Fixes critical bug #20

v1.1.0

11 Sep 08:45
Compare
Choose a tag to compare

This release is called v1.1.0 instead of v1.0.4 because it has a few breaking changes; hopefully these are the only breaking changes I will introduce for a really long time.

Additions

  • EndianBitConverter static class. Very similar to System.BitConverter provided with .NET. It has a property that represents the system's endianness and has methods to convert to/from data types with specified endianness. This means the library does not need to be used with a stream every time you just want a few conversions.
  • BinaryStringTrimNullTerminatorsAttribute - If you apply this attribute to string or char[] properties in an object, the resulting string/char[] will remove chars starting from the first '\0'. This attribute is optional and is not compatible with BinaryStringNullTerminatedAttribute.

Nice

  • Attributes optimized
  • You will now get an ArgumentOutOfRangeException when passing in invalid BooleanSize, Endianness, or EncodingType enum values
  • You will now get more descriptive errors with null arrays or invalid array count/index combinations

Fixes

  • Strings should no longer completely broken on Big Endian systems (cannot test)
  • Big Endian Unicode should work as intended on Big Endian systems (cannot test)
  • Decimal should now work on Big Endian systems (cannot test)

Breaking changes

  • All array methods in EndianBinaryWriter have had the index parameter renamed to startIndex.
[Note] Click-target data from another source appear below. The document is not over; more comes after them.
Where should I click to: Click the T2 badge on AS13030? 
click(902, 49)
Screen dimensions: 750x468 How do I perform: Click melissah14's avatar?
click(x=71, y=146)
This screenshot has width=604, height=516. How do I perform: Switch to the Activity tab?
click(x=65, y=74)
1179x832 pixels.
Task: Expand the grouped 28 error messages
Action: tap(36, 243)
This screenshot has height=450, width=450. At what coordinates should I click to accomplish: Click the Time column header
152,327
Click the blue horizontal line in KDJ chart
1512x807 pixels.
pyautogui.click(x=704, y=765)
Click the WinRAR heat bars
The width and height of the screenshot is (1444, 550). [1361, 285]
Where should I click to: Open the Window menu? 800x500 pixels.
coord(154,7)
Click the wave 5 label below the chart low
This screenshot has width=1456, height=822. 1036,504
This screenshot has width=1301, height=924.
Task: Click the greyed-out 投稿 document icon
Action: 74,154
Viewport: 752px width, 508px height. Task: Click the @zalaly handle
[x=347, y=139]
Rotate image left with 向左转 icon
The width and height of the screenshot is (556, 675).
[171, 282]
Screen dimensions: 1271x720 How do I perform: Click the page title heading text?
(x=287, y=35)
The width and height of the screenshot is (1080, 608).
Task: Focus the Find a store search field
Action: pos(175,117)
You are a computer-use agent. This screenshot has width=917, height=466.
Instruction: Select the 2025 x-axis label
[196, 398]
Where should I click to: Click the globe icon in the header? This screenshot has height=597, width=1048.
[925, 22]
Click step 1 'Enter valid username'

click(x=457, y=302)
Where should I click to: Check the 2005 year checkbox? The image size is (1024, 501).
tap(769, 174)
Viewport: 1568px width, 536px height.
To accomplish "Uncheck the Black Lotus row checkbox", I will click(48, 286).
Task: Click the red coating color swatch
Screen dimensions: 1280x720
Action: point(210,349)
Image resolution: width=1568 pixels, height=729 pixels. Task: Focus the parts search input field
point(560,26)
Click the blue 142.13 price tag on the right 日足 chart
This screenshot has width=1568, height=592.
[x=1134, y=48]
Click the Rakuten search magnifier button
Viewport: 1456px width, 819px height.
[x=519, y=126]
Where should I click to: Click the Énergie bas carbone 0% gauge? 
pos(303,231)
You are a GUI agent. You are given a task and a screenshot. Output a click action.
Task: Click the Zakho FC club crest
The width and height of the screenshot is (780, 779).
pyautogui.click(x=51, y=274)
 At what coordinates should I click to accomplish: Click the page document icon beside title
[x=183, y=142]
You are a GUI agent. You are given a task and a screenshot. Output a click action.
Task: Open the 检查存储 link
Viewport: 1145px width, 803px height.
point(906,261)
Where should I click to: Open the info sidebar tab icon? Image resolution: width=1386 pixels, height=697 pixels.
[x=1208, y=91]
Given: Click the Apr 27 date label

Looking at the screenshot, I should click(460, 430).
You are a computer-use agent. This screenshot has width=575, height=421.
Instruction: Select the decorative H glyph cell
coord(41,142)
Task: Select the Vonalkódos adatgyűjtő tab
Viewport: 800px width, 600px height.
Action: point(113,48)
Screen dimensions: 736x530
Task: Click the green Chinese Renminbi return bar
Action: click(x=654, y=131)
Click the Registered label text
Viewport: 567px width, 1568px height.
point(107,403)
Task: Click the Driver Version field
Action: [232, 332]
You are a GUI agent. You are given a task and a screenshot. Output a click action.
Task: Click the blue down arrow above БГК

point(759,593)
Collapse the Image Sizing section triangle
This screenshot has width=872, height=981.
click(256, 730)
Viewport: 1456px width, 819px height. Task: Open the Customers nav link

If you were manually referring to the parameter by its name, then you will need to change it.
  • char[] methods and string methods that needed a charCount now have a new parameter indicating whether the result should remove chars starting from the first '\0'. For example, EndianBinaryReader.ReadChars(int count) is now EndianBinaryReader.ReadChars(int count, bool trimNullTerminated)

v1.0.3

08 Sep 22:50
Compare
Choose a tag to compare
  • Array sizes of 0 are now allowed
  • Array sizes are checked to be < 0 before they crash (better error message)
  • Read string[] and write string[] methods
  • ReadStringNullTerminated was optimized

v1.0.2

08 Sep 08:31
Compare
Choose a tag to compare
  • Fixes reading decimals
  • Allows reading/writing DateTimes automatically in EndianBinaryReader.ReadIntoObject(object) and EndianBinaryWriter.Write(object)
  • Two overloads for reading/writing IBinarySerializable, although you should just call obj.Read() and obj.Write() instead

v1.0.1

07 Sep 04:06
Compare
Choose a tag to compare

This release adds some methods to write strings with a specified number of chars. The string will be truncated to the char count if too many are present, and \0 will be added until the string is the length of the number of chars if the string was too short.

Also included are a few optimizations to EndianBinaryReader.ReadIntoObject() and EndianBinaryWriter.WriteObject().